EXERCISE DETAILS:
Output verbatim the section of the rows that begins with the line containing "Image resolution: width=768, height=972." and ends with the line containing "Bahai (39, 506)", including both of those lines.

Item-finding records
────────────────────

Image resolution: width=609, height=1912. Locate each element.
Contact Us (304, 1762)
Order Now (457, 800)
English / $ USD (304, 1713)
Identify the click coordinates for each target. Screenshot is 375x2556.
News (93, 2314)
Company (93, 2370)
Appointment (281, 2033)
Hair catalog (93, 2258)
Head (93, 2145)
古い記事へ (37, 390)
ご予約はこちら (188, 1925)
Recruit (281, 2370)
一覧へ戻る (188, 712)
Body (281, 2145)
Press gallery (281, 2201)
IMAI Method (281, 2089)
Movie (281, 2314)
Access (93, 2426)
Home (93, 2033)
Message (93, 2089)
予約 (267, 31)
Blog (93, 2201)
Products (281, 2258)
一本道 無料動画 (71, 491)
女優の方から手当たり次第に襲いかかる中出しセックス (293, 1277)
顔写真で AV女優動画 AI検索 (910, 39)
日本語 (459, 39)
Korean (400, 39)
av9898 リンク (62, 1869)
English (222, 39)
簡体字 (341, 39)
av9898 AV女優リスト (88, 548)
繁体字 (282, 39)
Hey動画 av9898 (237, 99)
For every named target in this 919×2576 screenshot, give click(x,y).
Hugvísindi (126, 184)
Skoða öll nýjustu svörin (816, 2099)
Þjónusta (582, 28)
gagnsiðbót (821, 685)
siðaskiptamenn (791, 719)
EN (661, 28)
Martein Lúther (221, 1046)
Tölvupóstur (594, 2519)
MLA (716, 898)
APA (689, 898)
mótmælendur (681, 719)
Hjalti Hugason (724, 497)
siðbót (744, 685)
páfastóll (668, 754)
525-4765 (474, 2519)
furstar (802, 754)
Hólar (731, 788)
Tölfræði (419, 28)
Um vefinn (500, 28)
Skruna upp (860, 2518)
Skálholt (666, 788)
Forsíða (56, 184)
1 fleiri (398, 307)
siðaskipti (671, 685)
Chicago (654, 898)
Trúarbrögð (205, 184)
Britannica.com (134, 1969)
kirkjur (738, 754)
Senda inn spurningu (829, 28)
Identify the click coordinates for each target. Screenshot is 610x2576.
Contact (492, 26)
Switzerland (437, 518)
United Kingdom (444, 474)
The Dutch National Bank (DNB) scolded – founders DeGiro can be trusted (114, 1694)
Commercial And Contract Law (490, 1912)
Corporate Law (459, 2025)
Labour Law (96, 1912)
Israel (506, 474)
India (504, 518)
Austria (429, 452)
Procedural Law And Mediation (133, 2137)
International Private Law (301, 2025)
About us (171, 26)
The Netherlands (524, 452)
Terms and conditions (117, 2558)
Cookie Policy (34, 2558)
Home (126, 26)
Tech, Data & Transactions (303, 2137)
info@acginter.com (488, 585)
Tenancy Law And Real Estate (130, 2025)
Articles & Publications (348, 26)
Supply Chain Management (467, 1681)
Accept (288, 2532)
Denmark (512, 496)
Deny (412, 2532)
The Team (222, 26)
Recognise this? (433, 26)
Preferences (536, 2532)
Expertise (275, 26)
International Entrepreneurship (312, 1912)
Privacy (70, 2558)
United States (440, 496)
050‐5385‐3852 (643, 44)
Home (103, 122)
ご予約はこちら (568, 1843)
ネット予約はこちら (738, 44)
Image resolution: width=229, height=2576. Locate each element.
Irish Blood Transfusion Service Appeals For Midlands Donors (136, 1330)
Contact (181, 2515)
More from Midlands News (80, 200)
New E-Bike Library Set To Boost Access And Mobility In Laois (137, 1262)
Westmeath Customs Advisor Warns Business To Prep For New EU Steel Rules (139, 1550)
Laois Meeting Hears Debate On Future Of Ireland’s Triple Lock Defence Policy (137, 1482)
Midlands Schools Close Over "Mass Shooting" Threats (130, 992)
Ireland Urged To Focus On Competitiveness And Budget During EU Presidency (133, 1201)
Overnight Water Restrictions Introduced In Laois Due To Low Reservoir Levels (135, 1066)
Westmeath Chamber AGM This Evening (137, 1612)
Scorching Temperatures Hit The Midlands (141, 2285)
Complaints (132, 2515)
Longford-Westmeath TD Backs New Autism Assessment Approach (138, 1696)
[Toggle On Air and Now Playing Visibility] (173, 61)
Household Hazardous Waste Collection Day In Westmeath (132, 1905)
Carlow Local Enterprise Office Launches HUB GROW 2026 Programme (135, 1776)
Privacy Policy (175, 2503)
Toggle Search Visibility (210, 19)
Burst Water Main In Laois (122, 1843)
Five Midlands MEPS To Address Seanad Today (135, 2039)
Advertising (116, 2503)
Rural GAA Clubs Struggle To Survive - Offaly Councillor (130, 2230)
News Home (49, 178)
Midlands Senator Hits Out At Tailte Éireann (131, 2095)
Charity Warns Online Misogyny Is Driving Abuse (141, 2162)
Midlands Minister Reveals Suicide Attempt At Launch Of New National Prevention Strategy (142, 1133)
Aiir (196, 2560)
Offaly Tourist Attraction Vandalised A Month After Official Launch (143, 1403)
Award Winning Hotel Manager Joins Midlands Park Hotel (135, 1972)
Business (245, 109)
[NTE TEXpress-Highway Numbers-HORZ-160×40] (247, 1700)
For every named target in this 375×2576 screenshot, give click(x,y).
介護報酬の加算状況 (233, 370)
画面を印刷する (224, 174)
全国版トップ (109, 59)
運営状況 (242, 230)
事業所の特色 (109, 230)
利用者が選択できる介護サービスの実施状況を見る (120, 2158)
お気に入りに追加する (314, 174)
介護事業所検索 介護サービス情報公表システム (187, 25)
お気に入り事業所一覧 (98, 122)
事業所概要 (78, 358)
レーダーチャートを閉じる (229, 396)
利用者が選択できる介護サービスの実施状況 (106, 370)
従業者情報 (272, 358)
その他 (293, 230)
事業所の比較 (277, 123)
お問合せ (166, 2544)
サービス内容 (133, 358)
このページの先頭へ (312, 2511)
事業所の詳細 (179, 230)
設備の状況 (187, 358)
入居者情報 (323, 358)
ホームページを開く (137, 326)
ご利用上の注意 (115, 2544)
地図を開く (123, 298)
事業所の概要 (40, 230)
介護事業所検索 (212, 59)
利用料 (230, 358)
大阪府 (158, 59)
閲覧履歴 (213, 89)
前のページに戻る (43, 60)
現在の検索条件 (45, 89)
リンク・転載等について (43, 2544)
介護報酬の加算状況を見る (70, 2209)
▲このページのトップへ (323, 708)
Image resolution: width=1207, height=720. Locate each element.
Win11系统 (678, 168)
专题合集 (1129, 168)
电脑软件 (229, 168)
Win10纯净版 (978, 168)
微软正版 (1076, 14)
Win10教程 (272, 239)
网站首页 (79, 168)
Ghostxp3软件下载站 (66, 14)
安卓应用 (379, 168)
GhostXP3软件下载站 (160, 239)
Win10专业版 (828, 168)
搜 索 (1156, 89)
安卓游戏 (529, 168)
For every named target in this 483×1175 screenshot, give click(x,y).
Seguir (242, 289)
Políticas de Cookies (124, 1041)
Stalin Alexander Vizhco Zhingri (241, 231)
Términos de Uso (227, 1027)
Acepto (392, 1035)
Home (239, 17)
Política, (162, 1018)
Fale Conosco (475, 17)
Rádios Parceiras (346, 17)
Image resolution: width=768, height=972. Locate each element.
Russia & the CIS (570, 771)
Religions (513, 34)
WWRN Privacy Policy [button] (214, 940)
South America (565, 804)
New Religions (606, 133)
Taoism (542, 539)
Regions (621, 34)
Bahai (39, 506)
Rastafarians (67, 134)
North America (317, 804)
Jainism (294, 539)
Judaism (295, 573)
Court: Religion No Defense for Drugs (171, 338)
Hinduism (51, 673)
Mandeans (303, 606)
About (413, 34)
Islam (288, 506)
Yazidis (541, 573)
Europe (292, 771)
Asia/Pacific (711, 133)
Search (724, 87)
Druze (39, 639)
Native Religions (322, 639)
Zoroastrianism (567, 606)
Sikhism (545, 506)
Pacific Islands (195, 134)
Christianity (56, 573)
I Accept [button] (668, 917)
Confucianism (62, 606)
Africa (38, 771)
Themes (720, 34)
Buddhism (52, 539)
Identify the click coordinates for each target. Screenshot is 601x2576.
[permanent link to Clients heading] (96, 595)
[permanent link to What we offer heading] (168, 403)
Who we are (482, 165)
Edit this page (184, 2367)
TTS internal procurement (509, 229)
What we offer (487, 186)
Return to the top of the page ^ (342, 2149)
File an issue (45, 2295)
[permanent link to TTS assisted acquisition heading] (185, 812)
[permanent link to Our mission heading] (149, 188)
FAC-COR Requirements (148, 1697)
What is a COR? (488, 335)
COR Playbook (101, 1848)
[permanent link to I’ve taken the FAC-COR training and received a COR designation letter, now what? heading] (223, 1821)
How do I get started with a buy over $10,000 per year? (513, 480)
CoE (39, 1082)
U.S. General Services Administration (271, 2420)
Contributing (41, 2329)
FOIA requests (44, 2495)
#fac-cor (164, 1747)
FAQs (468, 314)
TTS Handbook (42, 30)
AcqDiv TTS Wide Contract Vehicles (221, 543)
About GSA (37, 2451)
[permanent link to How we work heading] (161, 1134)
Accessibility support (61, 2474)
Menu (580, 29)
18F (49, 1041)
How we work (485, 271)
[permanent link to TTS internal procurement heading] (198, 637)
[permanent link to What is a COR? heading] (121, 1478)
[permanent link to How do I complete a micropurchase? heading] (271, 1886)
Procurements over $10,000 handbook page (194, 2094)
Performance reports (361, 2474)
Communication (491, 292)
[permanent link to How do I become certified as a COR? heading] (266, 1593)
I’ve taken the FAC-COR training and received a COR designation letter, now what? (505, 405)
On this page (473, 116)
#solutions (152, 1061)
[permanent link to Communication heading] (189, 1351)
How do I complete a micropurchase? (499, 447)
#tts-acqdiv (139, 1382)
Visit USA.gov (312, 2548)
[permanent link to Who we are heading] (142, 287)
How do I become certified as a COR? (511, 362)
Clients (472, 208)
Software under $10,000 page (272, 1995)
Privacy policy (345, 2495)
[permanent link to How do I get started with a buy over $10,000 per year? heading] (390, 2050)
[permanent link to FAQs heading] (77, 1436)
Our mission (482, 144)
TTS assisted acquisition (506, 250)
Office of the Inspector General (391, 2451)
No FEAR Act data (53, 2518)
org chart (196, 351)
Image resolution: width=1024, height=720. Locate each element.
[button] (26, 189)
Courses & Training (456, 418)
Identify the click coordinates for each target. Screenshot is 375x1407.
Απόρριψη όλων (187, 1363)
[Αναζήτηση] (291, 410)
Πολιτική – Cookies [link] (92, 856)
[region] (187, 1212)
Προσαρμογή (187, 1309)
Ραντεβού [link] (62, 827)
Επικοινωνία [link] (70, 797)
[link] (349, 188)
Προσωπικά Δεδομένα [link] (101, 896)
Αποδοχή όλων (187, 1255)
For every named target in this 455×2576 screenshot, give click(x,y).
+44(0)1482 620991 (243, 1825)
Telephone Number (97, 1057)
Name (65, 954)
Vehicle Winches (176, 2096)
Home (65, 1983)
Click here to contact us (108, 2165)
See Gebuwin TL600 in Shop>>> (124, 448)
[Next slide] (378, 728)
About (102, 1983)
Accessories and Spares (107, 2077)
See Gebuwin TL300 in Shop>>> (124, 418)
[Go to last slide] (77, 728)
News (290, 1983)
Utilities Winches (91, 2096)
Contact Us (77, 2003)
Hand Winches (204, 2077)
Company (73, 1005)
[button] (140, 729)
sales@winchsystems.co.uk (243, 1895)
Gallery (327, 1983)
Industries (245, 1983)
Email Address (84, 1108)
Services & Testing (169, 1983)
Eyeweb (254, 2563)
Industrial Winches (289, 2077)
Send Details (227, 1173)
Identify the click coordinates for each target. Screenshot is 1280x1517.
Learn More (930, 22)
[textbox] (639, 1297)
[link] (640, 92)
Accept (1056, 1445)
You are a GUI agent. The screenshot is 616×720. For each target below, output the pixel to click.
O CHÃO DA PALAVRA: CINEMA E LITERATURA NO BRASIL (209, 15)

────────────────────

THE RESPONSE:
Image resolution: width=768, height=972. Locate each element.
Russia & the CIS (570, 771)
Religions (513, 34)
WWRN Privacy Policy [button] (214, 940)
South America (565, 804)
New Religions (606, 133)
Taoism (542, 539)
Regions (621, 34)
Bahai (39, 506)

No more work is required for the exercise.